::: Data excerpts :::
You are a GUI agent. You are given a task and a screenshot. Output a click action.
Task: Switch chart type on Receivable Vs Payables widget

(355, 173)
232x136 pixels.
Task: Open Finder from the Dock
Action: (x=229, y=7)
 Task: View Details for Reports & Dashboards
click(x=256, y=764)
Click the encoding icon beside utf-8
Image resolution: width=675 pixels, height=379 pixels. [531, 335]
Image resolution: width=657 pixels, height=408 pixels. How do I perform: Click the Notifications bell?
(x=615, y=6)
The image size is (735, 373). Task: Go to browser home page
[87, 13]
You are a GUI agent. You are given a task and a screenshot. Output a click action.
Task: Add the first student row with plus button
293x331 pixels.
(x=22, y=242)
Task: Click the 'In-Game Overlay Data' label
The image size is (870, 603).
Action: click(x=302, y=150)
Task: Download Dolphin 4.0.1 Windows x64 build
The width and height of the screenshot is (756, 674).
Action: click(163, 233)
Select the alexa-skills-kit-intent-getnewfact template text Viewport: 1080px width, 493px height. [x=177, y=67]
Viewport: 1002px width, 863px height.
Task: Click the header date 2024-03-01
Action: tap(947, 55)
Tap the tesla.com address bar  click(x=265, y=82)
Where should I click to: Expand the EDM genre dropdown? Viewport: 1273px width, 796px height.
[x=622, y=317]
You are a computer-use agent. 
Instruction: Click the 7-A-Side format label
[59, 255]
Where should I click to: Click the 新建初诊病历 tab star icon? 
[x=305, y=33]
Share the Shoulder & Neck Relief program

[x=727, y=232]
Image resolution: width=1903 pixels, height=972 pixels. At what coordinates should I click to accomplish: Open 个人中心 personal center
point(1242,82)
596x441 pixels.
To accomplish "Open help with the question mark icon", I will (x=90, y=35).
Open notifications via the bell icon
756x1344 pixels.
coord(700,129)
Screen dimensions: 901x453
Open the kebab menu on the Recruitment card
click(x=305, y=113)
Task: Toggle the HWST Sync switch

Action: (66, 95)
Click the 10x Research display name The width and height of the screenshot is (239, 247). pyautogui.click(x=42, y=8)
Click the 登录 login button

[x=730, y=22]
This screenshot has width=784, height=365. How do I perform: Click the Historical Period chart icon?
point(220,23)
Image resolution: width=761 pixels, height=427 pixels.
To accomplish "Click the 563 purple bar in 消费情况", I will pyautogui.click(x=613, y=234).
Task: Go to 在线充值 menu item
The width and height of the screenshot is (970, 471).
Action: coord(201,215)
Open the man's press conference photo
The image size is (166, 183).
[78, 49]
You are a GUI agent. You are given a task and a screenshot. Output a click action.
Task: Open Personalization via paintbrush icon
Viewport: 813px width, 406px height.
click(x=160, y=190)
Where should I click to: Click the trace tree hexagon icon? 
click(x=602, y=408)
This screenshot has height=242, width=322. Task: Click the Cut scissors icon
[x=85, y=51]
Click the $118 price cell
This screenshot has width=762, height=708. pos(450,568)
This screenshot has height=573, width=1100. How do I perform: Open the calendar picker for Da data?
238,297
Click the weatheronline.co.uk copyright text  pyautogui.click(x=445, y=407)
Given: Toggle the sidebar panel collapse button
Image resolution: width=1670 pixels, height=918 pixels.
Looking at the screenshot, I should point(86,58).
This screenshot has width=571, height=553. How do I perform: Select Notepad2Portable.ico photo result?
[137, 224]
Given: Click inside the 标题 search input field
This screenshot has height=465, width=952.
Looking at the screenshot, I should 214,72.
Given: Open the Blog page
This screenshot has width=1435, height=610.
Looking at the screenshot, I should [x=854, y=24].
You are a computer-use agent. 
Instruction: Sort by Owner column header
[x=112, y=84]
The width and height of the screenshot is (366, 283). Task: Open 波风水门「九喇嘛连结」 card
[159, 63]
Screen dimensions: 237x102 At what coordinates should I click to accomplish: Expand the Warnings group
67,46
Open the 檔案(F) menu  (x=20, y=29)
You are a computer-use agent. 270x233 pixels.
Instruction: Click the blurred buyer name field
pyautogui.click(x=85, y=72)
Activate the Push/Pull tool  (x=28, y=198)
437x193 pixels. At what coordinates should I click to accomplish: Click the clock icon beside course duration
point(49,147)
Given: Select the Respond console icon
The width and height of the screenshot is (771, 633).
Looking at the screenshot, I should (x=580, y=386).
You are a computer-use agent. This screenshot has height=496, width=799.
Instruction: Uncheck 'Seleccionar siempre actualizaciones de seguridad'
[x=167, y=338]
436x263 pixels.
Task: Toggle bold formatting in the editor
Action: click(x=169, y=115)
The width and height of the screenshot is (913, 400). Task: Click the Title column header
:::
» Short task:
Present all the items above as a Markdown table with the columns No. and Text. Number each nonblank line in No., put the line itself in Text, and leave out blank lines.

» Solution to the exercise:
| No. | Text |
|---|---|
| 1 | You are a GUI agent. You are given a task and a screenshot. Output a click action. |
| 2 | Task: Switch chart type on Receivable Vs Payables widget |
| 3 | (355, 173) |
| 4 | 232x136 pixels. |
| 5 | Task: Open Finder from the Dock |
| 6 | Action: (x=229, y=7) |
| 7 |  Task: View Details for Reports & Dashboards |
| 8 | click(x=256, y=764) |
| 9 | Click the encoding icon beside utf-8 |
| 10 | Image resolution: width=675 pixels, height=379 pixels. [531, 335] |
| 11 | Image resolution: width=657 pixels, height=408 pixels. How do I perform: Click the Notifications bell? |
| 12 | (x=615, y=6) |
| 13 | The image size is (735, 373). Task: Go to browser home page |
| 14 | [87, 13] |
| 15 | You are a GUI agent. You are given a task and a screenshot. Output a click action. |
| 16 | Task: Add the first student row with plus button |
| 17 | 293x331 pixels. |
| 18 | (x=22, y=242) |
| 19 | Task: Click the 'In-Game Overlay Data' label |
| 20 | The image size is (870, 603). |
| 21 | Action: click(x=302, y=150) |
| 22 | Task: Download Dolphin 4.0.1 Windows x64 build |
| 23 | The width and height of the screenshot is (756, 674). |
| 24 | Action: click(163, 233) |
| 25 | Select the alexa-skills-kit-intent-getnewfact template text Viewport: 1080px width, 493px height. [x=177, y=67] |
| 26 | Viewport: 1002px width, 863px height. |
| 27 | Task: Click the header date 2024-03-01 |
| 28 | Action: tap(947, 55) |
| 29 | Tap the tesla.com address bar  click(x=265, y=82) |
| 30 | Where should I click to: Expand the EDM genre dropdown? Viewport: 1273px width, 796px height. |
| 31 | [x=622, y=317] |
| 32 | You are a computer-use agent.  |
| 33 | Instruction: Click the 7-A-Side format label |
| 34 | [59, 255] |
| 35 | Where should I click to: Click the 新建初诊病历 tab star icon?  |
| 36 | [x=305, y=33] |
| 37 | Share the Shoulder & Neck Relief program |
| 38 | [x=727, y=232] |
| 39 | Image resolution: width=1903 pixels, height=972 pixels. At what coordinates should I click to accomplish: Open 个人中心 personal center |
| 40 | point(1242,82) |
| 41 | 596x441 pixels. |
| 42 | To accomplish "Open help with the question mark icon", I will (x=90, y=35). |
| 43 | Open notifications via the bell icon |
| 44 | 756x1344 pixels. |
| 45 | coord(700,129) |
| 46 | Screen dimensions: 901x453 |
| 47 | Open the kebab menu on the Recruitment card |
| 48 | click(x=305, y=113) |
| 49 | Task: Toggle the HWST Sync switch |
| 50 | Action: (66, 95) |
| 51 | Click the 10x Research display name The width and height of the screenshot is (239, 247). pyautogui.click(x=42, y=8) |
| 52 | Click the 登录 login button |
| 53 | [x=730, y=22] |
| 54 | This screenshot has width=784, height=365. How do I perform: Click the Historical Period chart icon? |
| 55 | point(220,23) |
| 56 | Image resolution: width=761 pixels, height=427 pixels. |
| 57 | To accomplish "Click the 563 purple bar in 消费情况", I will pyautogui.click(x=613, y=234). |
| 58 | Task: Go to 在线充值 menu item |
| 59 | The width and height of the screenshot is (970, 471). |
| 60 | Action: coord(201,215) |
| 61 | Open the man's press conference photo |
| 62 | The image size is (166, 183). |
| 63 | [78, 49] |
| 64 | You are a GUI agent. You are given a task and a screenshot. Output a click action. |
| 65 | Task: Open Personalization via paintbrush icon |
| 66 | Viewport: 813px width, 406px height. |
| 67 | click(x=160, y=190) |
| 68 | Where should I click to: Click the trace tree hexagon icon?  |
| 69 | click(x=602, y=408) |
| 70 | This screenshot has height=242, width=322. Task: Click the Cut scissors icon |
| 71 | [x=85, y=51] |
| 72 | Click the $118 price cell |
| 73 | This screenshot has width=762, height=708. pos(450,568) |
| 74 | This screenshot has height=573, width=1100. How do I perform: Open the calendar picker for Da data? |
| 75 | 238,297 |
| 76 | Click the weatheronline.co.uk copyright text  pyautogui.click(x=445, y=407) |
| 77 | Given: Toggle the sidebar panel collapse button |
| 78 | Image resolution: width=1670 pixels, height=918 pixels. |
| 79 | Looking at the screenshot, I should point(86,58). |
| 80 | This screenshot has width=571, height=553. How do I perform: Select Notepad2Portable.ico photo result? |
| 81 | [137, 224] |
| 82 | Given: Click inside the 标题 search input field |
| 83 | This screenshot has height=465, width=952. |
| 84 | Looking at the screenshot, I should 214,72. |
| 85 | Given: Open the Blog page |
| 86 | This screenshot has width=1435, height=610. |
| 87 | Looking at the screenshot, I should [x=854, y=24]. |
| 88 | You are a computer-use agent.  |
| 89 | Instruction: Sort by Owner column header |
| 90 | [x=112, y=84] |
| 91 | The width and height of the screenshot is (366, 283). Task: Open 波风水门「九喇嘛连结」 card |
| 92 | [159, 63] |
| 93 | Screen dimensions: 237x102 At what coordinates should I click to accomplish: Expand the Warnings group |
| 94 | 67,46 |
| 95 | Open the 檔案(F) menu  (x=20, y=29) |
| 96 | You are a computer-use agent. 270x233 pixels. |
| 97 | Instruction: Click the blurred buyer name field |
| 98 | pyautogui.click(x=85, y=72) |
| 99 | Activate the Push/Pull tool  (x=28, y=198) |
| 100 | 437x193 pixels. At what coordinates should I click to accomplish: Click the clock icon beside course duration |
| 101 | point(49,147) |
| 102 | Given: Select the Respond console icon |
| 103 | The width and height of the screenshot is (771, 633). |
| 104 | Looking at the screenshot, I should (x=580, y=386). |
| 105 | You are a computer-use agent. This screenshot has height=496, width=799. |
| 106 | Instruction: Uncheck 'Seleccionar siempre actualizaciones de seguridad' |
| 107 | [x=167, y=338] |
| 108 | 436x263 pixels. |
| 109 | Task: Toggle bold formatting in the editor |
| 110 | Action: click(x=169, y=115) |
| 111 | The width and height of the screenshot is (913, 400). Task: Click the Title column header |